Mar 06, 2008 14:55
My ex managed to pick a dentist that was by a miracle the most inconvienent for me, her and her new husband. Not sure if that was by design, luck or sheer stupidity.
Anyway, I was driving there as fast as I could, and could tell I was going to be somewhere between 3 and 5 miutes late. My ex calls and says "Where are you? They're starting early." I said "They weren't supposed to start until 10:30. I'm on my way. Tell them to wait." She said "They can't wait."
I got there, and ran into the building (after a 90 mph tear through Cary. I'm sure those red-light cameras weren't fast enough to catch me) and she was standing in the lobby of the medical office building. She wasn't in the office. She said "It's over here. But wait. I've got to tell you. Alex is screaming so bad, I can hear him out here, so I'm going to sit in the car."
I started to go in, and she said "Wait. He's back in the back." As if I couldn't just follow the screams, across the office, behind the closed office door, behind the closed examining room door.
I got in there as soon as I could and what I saw was nothing short of a nightmare.
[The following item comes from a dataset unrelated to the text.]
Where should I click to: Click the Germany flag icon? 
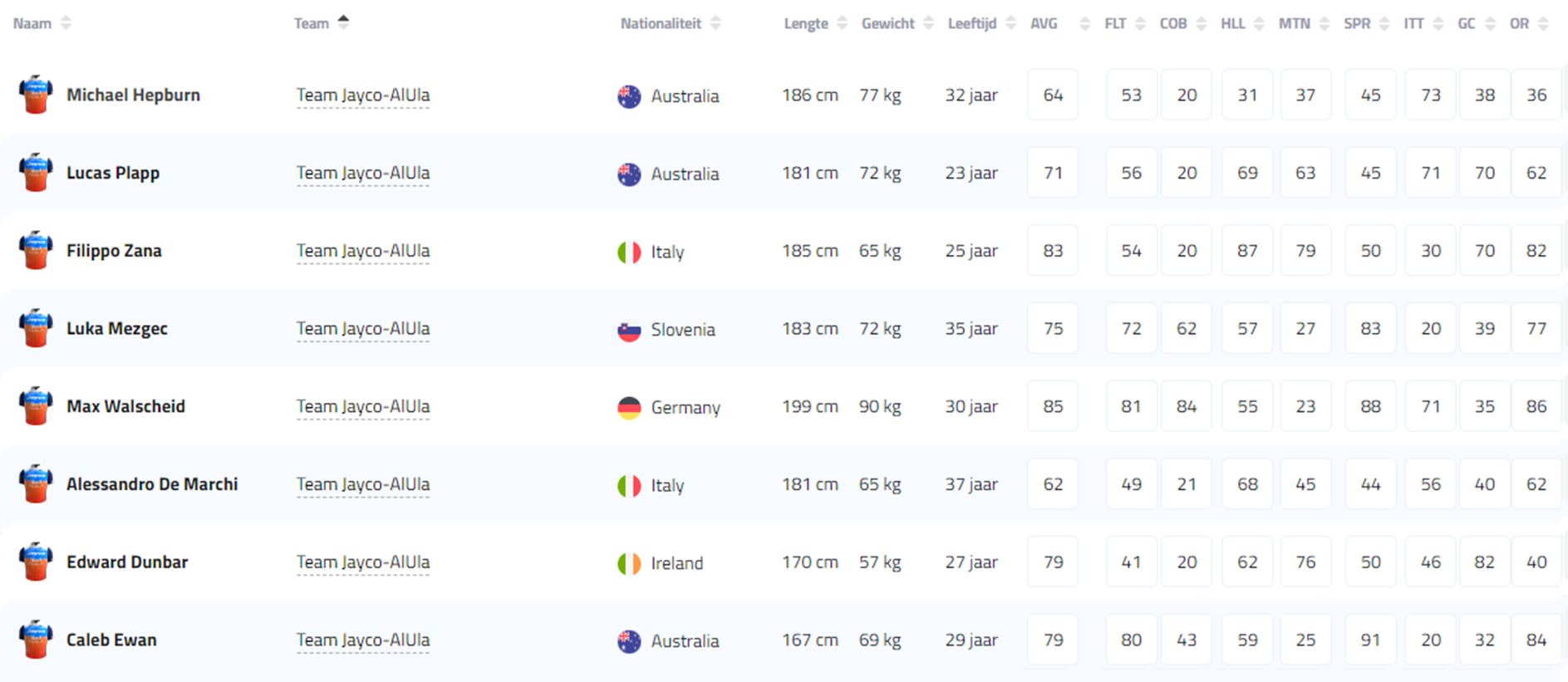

He was being held down by three adults, his step-father included. He was screaming and trying to kick. He was in complete meltdown.
I tried to calm him down. I tried to talk to him. I tried to help him. I couldn't do anything. He wouldn't respond to me at all. He was just trying to get away, and nothing and nobody could make it better. Later, he said he wanted to run away to the north pole, and if Santa or polar bears invaded, he'd kill them.
At some point, they finished injecting him with novacaine and I had them let him up and I held him for a bit. He punched me in the face.
I can't help but feel that if I'd been able to be there when it was starting, (I was working from home and trying to finish some deadline stuff before my boss needed it, so I was running 2-3 minutes late) I might have been able to calm him down. Now, he's apparently deathly afraid of dentists.
I feel guilty, angry, sad, hurt and emotionally drained.